* Tâche courte A
Transcrivez le passage de l'extrait qui commence par « Les repères historiques » et se poursuit jusqu'à « nul autre pareil. ».
* Tâche courte B
D'après l'extrait, à quel endroit du livre Evangelisti cite-t-il ses sources ?
* Tâche courte C
Dressez, s'il vous plaît, la liste complète des sortes de gens qui, selon l'extrait, foisonnent dans ce récit.

* Texte extrait
####################
Ce qui faisait la richesse et
l'originalité de la série des Eymerich, c'était
un mélange insolite des genres, propre à Evangelisti.
Les repères historiques étaient brouillés, dans
un jeu de correspondances qui plongeaient le lecteur dans la
perplexité et le ravissement. La critique sociale
sous-jacente, la psychologie subtile du personnage principal, les
grands problèmes de l'humanité apparaissant sous une
forme à la fois ancienne, actuelle ou future, avaient du
mordant, suscitaient la réflexion, créaient un ensemble
à nul autre pareil.
Avec ce second roman de la trilogie
de Nostradamus, on ne retrouve malheureusement plus ce cocktail si
excitant. Bien sûr, les problèmes de
société demeurent. Nostradamus, juif repenti, essaie de
s'intégrer le mieux possible dans la société, se
veut conforme. Il refuse d'abord la tentation de franchir avec
l'occultisme les barrières de l'inconnaissable. La
liberté de pensée est toujours un combat, il n'aime
guère se battre, et c'est malgré lui qu'il est
engagé dans un conflit d'importance cosmique.
Ce roman, comme le
précédent, se passe résolument dans la tradition
du roman d'aventures historiques du XIXème siècle et
l'auteur dont il se rapproche le plus est l'Alexandre Dumas de la
Renaissance et des guerres de religion. Cette brillante fresque
historique suscite l'attirance du pittoresque que certaines
périodes de l'histoire appellent plus que d'autres. Cette
époque troublée inspire, qui permet de rencontrer la
démonologie, la sorcellerie, la magie, l'astrologie, les
tractations et les machinations de toutes sortes. Sans compter
l'évolution des théologies et des philosophies chez les
lettrés, qui coexistent avec, pour le petit peuple, les
merveilles réconfortantes, fascinantes, ou terrifiantes, des
religions traditionnelles. La distanciation par rapport aux
événements permet une certaine latitude imaginative,
même si l'auteur s'efforce de procéder à une
information honnête. Evangelisti cite d'ailleurs ses sources en
fin de volume.
Dans ce récit, l'astrologie
tient la plus grande place. Est bien établie la croyance que
les étoiles régissent les caractères et les
affaires des hommes, et mages, astrologues,escrocs et fous de toutes
sortes foisonnent. La croyance est si générale que des
professeurs d'université publient chaque année des
prédictions basées sur l'astrologie, au plus grand
profit des imprimeurs. Nostradamus, féru de la kabbale juive,
de la philosophie occulte européenne et du gnosticisme
alexandrin, a évidemment sa partie à jouer. Il se
révèle en début de ce roman aussi
hésitant, incertain, contradictoire que dans le premier. Puis
peu à peu il s'affirme, et, sous l'influence positive de la
solide Jumelle qu'il a épousée, il trouvera force et
autorité. Evangelisti a présenté Nostradamus
comme le juif en quête permanente de légitimité,
qui a développé des techniques de survivance
l'empêchant de vivre pleinement sa vie.
####################
* Entrées
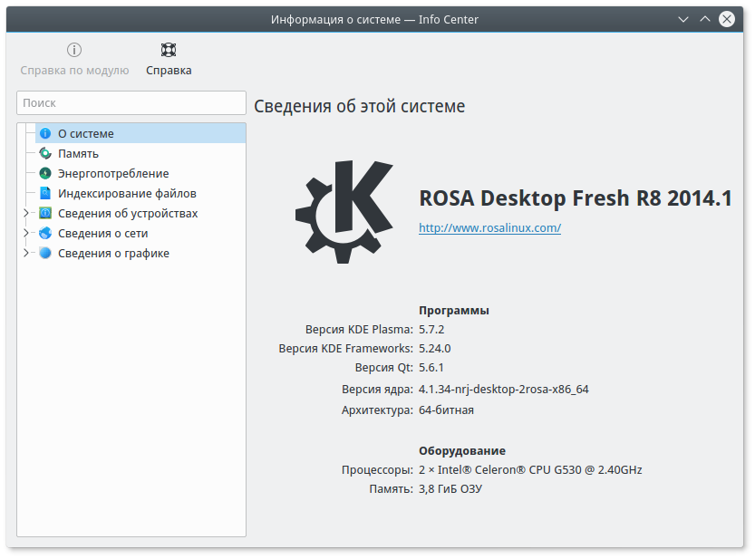Click the Справка по модулю toolbar icon
Viewport: 755px width, 559px height.
click(x=74, y=59)
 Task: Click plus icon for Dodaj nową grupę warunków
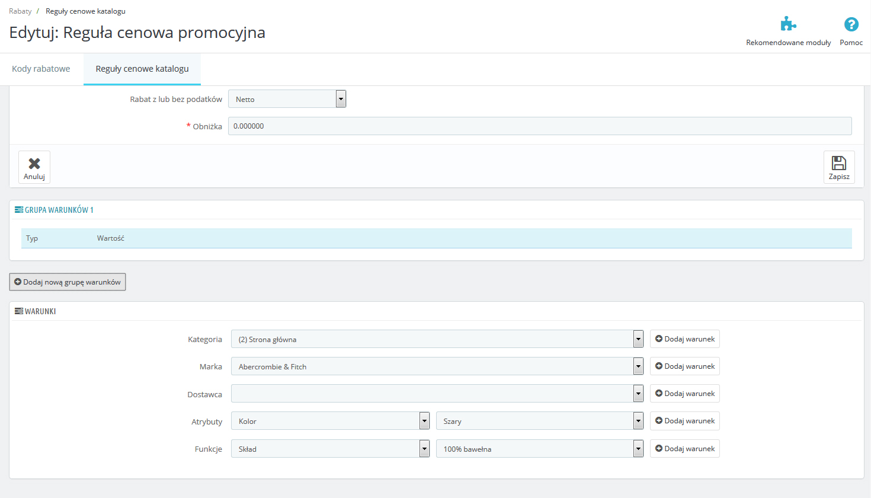tap(18, 282)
####################
* Corrigé détaillé A
Les repères historiques étaient brouillés, dans
un jeu de correspondances qui plongeaient le lecteur dans la
perplexité et le ravissement. La critique sociale
sous-jacente, la psychologie subtile du personnage principal, les
grands problèmes de l'humanité apparaissant sous une
forme à la fois ancienne, actuelle ou future, avaient du
mordant, suscitaient la réflexion, créaient un ensemble
à nul autre pareil.

* Corrigé détaillé B
En fin de volume.

* Corrigé détaillé C
- mages
- astrologues
- escrocs
- fous